Elon Musk’s 7 Rules To Increase Productivity (via Gabriel Gruber). Among them:  “Excessive meetings are the blight of big companies and almost always get worse over time. Please get [rid] of all large meetings, unless you’re certain they are providing value to the whole audience in which case keep them very short.” And: “Also get rid of frequent meetings, unless you are dealing with an extremely urgent matter. Meeting frequency should drop rapidly once the urgent matter is resolved.

Katy Milkman on How to Change (Econlib): “The willpower problem is a really big one. I think too often we know from evidence people think Nike is right and I can just do it. And that’s just garbage. We aren’t good at pushing through…But, we ourselves have some ability to set systems up that also support success, individually. And, we can take a hint from what works when someone else is trying to help and use those same tools.”
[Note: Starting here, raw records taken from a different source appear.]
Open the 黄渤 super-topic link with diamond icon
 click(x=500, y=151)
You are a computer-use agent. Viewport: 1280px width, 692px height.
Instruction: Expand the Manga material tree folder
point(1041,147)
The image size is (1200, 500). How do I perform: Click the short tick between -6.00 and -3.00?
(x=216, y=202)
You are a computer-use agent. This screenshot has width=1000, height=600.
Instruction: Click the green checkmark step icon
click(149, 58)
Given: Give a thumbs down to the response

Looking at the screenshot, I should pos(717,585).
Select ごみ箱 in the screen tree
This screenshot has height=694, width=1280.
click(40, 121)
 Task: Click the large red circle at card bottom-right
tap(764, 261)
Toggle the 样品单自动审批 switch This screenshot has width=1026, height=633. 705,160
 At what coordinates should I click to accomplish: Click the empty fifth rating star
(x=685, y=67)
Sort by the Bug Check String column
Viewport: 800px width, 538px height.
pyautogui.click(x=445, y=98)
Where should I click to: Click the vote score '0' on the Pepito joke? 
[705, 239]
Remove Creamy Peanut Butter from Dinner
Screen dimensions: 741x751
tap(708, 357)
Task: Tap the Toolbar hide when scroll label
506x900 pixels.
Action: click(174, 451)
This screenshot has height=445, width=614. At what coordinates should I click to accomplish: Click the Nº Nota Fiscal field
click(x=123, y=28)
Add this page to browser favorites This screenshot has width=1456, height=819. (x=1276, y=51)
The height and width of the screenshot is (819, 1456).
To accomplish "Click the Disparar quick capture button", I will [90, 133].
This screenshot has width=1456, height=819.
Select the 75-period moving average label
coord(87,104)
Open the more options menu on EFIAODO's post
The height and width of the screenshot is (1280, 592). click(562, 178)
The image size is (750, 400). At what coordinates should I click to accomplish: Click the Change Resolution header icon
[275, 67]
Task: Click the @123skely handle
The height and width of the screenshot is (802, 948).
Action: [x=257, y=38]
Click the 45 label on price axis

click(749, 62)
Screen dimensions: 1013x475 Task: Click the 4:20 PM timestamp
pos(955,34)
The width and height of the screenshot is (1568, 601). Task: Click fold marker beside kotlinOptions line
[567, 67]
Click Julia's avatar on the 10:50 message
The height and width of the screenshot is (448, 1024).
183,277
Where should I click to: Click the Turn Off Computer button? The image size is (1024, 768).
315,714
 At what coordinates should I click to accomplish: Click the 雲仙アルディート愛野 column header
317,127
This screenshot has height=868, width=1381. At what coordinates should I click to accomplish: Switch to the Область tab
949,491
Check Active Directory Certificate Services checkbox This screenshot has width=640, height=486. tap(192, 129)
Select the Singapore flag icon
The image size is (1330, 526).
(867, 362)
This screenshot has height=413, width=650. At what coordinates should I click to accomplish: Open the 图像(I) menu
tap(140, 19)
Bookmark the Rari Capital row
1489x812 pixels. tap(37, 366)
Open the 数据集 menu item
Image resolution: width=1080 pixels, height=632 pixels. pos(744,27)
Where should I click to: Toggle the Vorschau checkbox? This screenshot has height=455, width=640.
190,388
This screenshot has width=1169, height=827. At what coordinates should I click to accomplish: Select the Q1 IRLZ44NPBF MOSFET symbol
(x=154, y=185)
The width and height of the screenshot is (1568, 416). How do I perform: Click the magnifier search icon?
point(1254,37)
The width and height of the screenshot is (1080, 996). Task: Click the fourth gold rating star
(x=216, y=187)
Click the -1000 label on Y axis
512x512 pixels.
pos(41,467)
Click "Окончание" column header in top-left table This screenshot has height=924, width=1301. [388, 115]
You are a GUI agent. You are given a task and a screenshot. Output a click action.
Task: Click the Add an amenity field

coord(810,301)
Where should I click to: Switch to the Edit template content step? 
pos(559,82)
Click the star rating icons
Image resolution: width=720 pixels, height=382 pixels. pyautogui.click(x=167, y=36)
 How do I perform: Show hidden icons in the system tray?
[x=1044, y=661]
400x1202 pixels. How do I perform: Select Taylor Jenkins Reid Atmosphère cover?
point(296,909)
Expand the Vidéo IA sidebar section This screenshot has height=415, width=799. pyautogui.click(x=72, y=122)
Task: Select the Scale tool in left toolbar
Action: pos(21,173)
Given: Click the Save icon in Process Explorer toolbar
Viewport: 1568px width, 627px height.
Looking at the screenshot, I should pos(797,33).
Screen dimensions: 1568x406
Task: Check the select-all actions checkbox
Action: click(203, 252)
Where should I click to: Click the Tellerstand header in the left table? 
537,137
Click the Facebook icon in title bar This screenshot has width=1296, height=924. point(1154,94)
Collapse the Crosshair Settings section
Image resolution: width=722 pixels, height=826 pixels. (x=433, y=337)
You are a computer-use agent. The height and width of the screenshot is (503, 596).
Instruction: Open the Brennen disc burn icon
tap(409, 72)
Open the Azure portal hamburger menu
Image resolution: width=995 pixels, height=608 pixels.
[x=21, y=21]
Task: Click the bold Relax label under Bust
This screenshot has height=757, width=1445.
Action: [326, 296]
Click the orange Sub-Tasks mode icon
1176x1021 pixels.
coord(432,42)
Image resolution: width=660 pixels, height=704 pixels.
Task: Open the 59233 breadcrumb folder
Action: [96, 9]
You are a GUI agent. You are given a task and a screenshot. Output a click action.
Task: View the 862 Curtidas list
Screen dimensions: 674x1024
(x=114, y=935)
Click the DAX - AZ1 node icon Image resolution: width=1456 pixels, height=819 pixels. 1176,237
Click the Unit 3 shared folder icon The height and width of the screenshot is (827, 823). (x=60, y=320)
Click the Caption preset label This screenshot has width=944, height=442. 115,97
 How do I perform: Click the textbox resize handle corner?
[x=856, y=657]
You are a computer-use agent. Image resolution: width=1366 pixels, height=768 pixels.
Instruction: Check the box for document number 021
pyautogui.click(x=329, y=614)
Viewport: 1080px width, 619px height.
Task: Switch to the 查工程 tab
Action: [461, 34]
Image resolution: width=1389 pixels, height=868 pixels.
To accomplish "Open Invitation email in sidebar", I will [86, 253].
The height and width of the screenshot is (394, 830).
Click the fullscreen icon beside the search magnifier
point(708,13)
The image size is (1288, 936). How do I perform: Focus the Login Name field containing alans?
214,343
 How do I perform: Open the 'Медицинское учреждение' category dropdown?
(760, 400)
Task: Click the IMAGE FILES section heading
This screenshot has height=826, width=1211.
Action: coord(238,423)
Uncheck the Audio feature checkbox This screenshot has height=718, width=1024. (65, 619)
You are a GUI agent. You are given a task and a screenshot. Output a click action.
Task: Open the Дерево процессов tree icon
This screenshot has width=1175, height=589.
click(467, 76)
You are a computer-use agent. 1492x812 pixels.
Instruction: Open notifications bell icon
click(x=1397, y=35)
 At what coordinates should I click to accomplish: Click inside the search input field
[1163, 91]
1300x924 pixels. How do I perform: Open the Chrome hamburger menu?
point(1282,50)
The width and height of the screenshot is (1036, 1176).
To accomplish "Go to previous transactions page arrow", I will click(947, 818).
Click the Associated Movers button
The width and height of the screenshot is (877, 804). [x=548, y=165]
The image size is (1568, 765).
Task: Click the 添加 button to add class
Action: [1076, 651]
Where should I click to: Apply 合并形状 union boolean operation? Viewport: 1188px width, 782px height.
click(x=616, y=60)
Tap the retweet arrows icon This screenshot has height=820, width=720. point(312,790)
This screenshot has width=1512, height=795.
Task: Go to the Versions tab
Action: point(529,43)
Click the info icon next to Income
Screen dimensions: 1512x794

Reason on the era of big government in the US: “Even if nothing truly terrible happens—no interest rate hikes, no runaway inflation, no major catastrophes or recessions demanding that we tap into a nonexistent rainy-day fund—the current projections show that, within a few decades, half of all tax revenue will be used just to pay the interest on the debt. By the time a child born today is old enough to be nostalgic for the 2020s, half of his annual tax burden will go toward paying off the debt—a debt that includes myriad benefits his parents received without paying for. Maybe his generation will come to care about fiscal responsibility. Maybe things will change even sooner than that: Perhaps Biden, once the fog of the pandemic has lifted and the cost of its response becomes clear, will rediscover the importance of balancing budgets. Until then, it’s clear that the era of small government is over.”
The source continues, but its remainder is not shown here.